• _Instructions to follow_
Type out every line below exactly as it reads.

• _Input material_
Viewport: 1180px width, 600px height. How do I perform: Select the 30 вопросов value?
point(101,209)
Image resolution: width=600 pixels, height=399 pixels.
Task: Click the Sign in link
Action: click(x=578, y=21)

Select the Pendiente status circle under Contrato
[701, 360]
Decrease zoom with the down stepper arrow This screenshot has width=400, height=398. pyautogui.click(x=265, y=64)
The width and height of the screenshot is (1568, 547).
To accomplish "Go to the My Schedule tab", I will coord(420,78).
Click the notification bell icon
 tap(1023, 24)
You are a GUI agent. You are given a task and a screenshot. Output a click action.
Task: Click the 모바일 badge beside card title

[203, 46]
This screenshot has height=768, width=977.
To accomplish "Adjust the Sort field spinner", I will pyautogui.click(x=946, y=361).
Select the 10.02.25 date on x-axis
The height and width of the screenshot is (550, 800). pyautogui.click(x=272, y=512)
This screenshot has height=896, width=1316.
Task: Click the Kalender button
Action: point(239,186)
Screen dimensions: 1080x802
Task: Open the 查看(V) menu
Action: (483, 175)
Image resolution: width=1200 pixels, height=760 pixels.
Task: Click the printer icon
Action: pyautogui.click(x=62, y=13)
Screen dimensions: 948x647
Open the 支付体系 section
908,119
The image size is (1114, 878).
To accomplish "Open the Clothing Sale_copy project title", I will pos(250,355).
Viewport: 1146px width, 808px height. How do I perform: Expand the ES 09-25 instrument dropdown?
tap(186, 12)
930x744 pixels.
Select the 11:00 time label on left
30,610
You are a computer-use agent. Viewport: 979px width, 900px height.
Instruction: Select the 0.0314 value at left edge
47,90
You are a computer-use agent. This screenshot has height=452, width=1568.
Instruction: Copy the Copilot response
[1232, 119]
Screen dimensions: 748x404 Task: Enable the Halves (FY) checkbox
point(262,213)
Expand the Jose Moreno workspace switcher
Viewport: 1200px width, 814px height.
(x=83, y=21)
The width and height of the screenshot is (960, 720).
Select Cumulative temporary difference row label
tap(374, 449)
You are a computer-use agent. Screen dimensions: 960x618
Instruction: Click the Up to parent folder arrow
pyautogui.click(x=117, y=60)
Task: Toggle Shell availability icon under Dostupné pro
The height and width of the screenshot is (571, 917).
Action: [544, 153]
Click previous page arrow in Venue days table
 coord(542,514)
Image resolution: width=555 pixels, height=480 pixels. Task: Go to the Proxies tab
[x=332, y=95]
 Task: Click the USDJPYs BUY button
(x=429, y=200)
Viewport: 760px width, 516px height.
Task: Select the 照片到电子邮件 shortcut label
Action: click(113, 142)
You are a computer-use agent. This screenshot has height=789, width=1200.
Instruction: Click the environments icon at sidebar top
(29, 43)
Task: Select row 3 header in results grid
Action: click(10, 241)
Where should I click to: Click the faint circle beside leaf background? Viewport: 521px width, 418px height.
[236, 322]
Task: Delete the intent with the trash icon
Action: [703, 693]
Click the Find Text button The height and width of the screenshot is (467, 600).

• _Solution for this exercise_
Viewport: 1180px width, 600px height. How do I perform: Select the 30 вопросов value?
point(101,209)
Image resolution: width=600 pixels, height=399 pixels.
Task: Click the Sign in link
Action: click(x=578, y=21)

Select the Pendiente status circle under Contrato
[701, 360]
Decrease zoom with the down stepper arrow This screenshot has width=400, height=398. pyautogui.click(x=265, y=64)
The width and height of the screenshot is (1568, 547).
To accomplish "Go to the My Schedule tab", I will coord(420,78).
Click the notification bell icon
 tap(1023, 24)
You are a GUI agent. You are given a task and a screenshot. Output a click action.
Task: Click the 모바일 badge beside card title

[203, 46]
This screenshot has height=768, width=977.
To accomplish "Adjust the Sort field spinner", I will pyautogui.click(x=946, y=361).
Select the 10.02.25 date on x-axis
The height and width of the screenshot is (550, 800). pyautogui.click(x=272, y=512)
This screenshot has height=896, width=1316.
Task: Click the Kalender button
Action: point(239,186)
Screen dimensions: 1080x802
Task: Open the 查看(V) menu
Action: (483, 175)
Image resolution: width=1200 pixels, height=760 pixels.
Task: Click the printer icon
Action: pyautogui.click(x=62, y=13)
Screen dimensions: 948x647
Open the 支付体系 section
908,119
The image size is (1114, 878).
To accomplish "Open the Clothing Sale_copy project title", I will pos(250,355).
Viewport: 1146px width, 808px height. How do I perform: Expand the ES 09-25 instrument dropdown?
tap(186, 12)
930x744 pixels.
Select the 11:00 time label on left
30,610
You are a computer-use agent. Viewport: 979px width, 900px height.
Instruction: Select the 0.0314 value at left edge
47,90
You are a computer-use agent. This screenshot has height=452, width=1568.
Instruction: Copy the Copilot response
[1232, 119]
Screen dimensions: 748x404 Task: Enable the Halves (FY) checkbox
point(262,213)
Expand the Jose Moreno workspace switcher
Viewport: 1200px width, 814px height.
(x=83, y=21)
The width and height of the screenshot is (960, 720).
Select Cumulative temporary difference row label
tap(374, 449)
You are a computer-use agent. Screen dimensions: 960x618
Instruction: Click the Up to parent folder arrow
pyautogui.click(x=117, y=60)
Task: Toggle Shell availability icon under Dostupné pro
The height and width of the screenshot is (571, 917).
Action: [544, 153]
Click previous page arrow in Venue days table
 coord(542,514)
Image resolution: width=555 pixels, height=480 pixels. Task: Go to the Proxies tab
[x=332, y=95]
 Task: Click the USDJPYs BUY button
(x=429, y=200)
Viewport: 760px width, 516px height.
Task: Select the 照片到电子邮件 shortcut label
Action: click(113, 142)
You are a computer-use agent. This screenshot has height=789, width=1200.
Instruction: Click the environments icon at sidebar top
(29, 43)
Task: Select row 3 header in results grid
Action: click(10, 241)
Where should I click to: Click the faint circle beside leaf background? Viewport: 521px width, 418px height.
[236, 322]
Task: Delete the intent with the trash icon
Action: [703, 693]
Click the Find Text button The height and width of the screenshot is (467, 600).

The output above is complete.